The governor also flagged that strong fiscal buffers, including a healthy primary surplus and declining public debt trajectory, have thus far bolstered Greece’s macroeconomic position, but are not immune to protracted global upheavals.

Stability and Reform as Policy Priorities

Stournaras did not merely highlight risks; he underlined the conditions under which those risks can be mitigated. He called for preserving political will behind credible reform policies, which he argues are key to transforming crises into opportunities and building a more sustainable, outward‑looking and competitive economy.

This perspective aligns with broader ECB concerns about balancing inflation control with growth support in a fragile macroeconomic setting, and it resonates with policymakers seeking to reassure both markets and citizens that Greece’s economic trajectory remains anchored in structural governance and policy continuity.

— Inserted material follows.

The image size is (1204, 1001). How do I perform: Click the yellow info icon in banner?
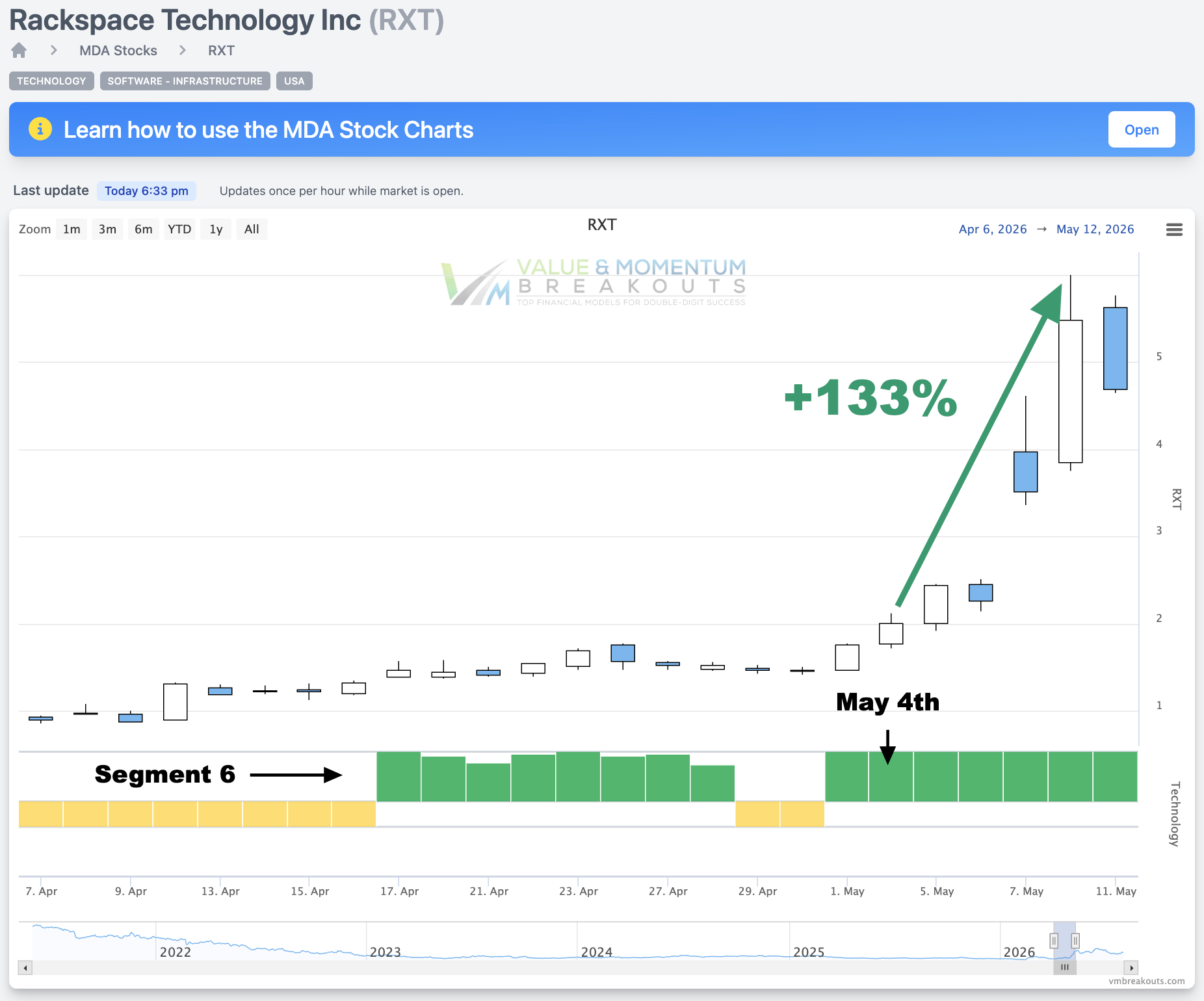pyautogui.click(x=40, y=129)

 An Economy at a Crossroads

Yannis Stournaras’s reports and statements paint a picture of an economy that is both more resilient than in past crises and significantly exposed to external and internal vulnerabilities. The twin challenges of slower economic expansion and rebounding inflation, layered upon geo‑economic risk, create a terrain where political stability is not just desirable, but a necessary condition for preserving economic confidence and advancing growth. The Bank of Greece’s governor, by emphasizing this link, sends a clear message to policymakers and the public alike: in 2026, economic resilience and political predictability are deeply interconnected.